Document passage Start Marker

Ivan Illich said that doctors created more illness than they cured. Medicine had little to do with the general good and hospitals had become like living beings, whose raison d'etre was no longer patient care, but to grow bigger themselves.
Could society manage without GPs? Sure, individuals would suffer, but population-wide health is more dependent on socioeconomic factors than medical care. Without ever-increasing medical costs, we could allocate more resources to general measures to improve quality of life - better education, full employment, better nutrition and hygiene, a safer environment.
The NHS currently employs more than 1m people and it could be argued this is by far its most valuable contribution.
No doctors, and suddenly everyone would have to take more responsibility for their own health. Medicine's real contribution to the common good comes from our public health colleagues - vaccinations, lifestyle, exercise and a balanced diet, clean water and anti-smoking measures.
Health outcomes are related to living standards more than to medical care. Public Health England's Longer Lives website, which ranks local authorities, reveals significant inequalities according to the socioeconomic status of the region.
Jeremy Hunt described the Longer Lives report as 'shocking' and 'disappointing', which is a politician's way of saying: 'This is not my fault, so it gives me the chance to spout to my heart's content and find a convenient scapegoat.' But policies that marginalise already deprived communities are only going to make the problem worse.
Just as he does with the NHS, Jeremy throws up his hands in horror while simultaneously washing them, a Tory Pontius Pilate. And who will he blame this time, I wonder? Could this be our fault too?

Document passage End Marker

Instructions for the task:
Return, word for word, the portion of the commentary on doctors and public health above from "No doctors, and" to "and anti-smoking measures.".

Given data Start Marker

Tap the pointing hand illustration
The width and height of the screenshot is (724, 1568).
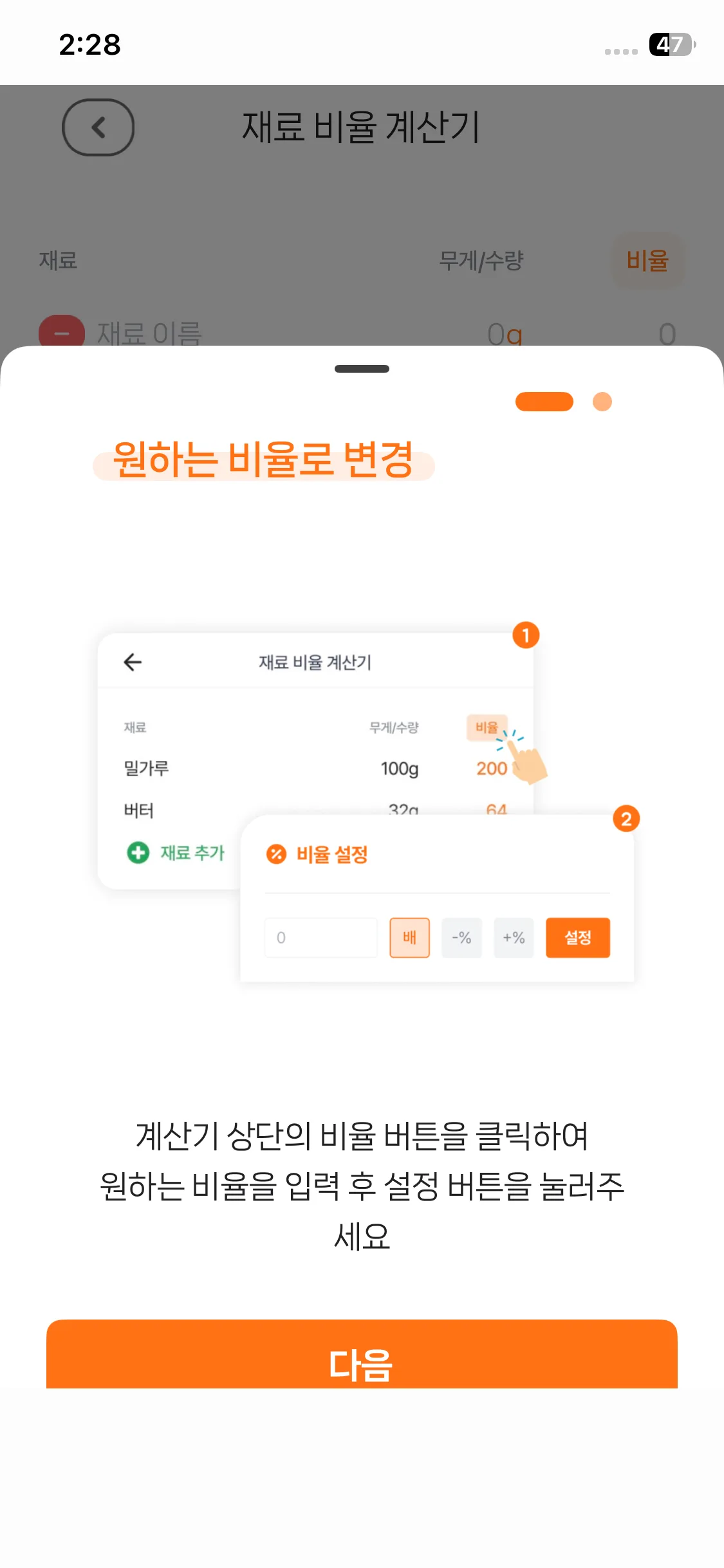tap(526, 762)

Given data End Marker

Output:
No doctors, and suddenly everyone would have to take more responsibility for their own health. Medicine's real contribution to the common good comes from our public health colleagues - vaccinations, lifestyle, exercise and a balanced diet, clean water and anti-smoking measures.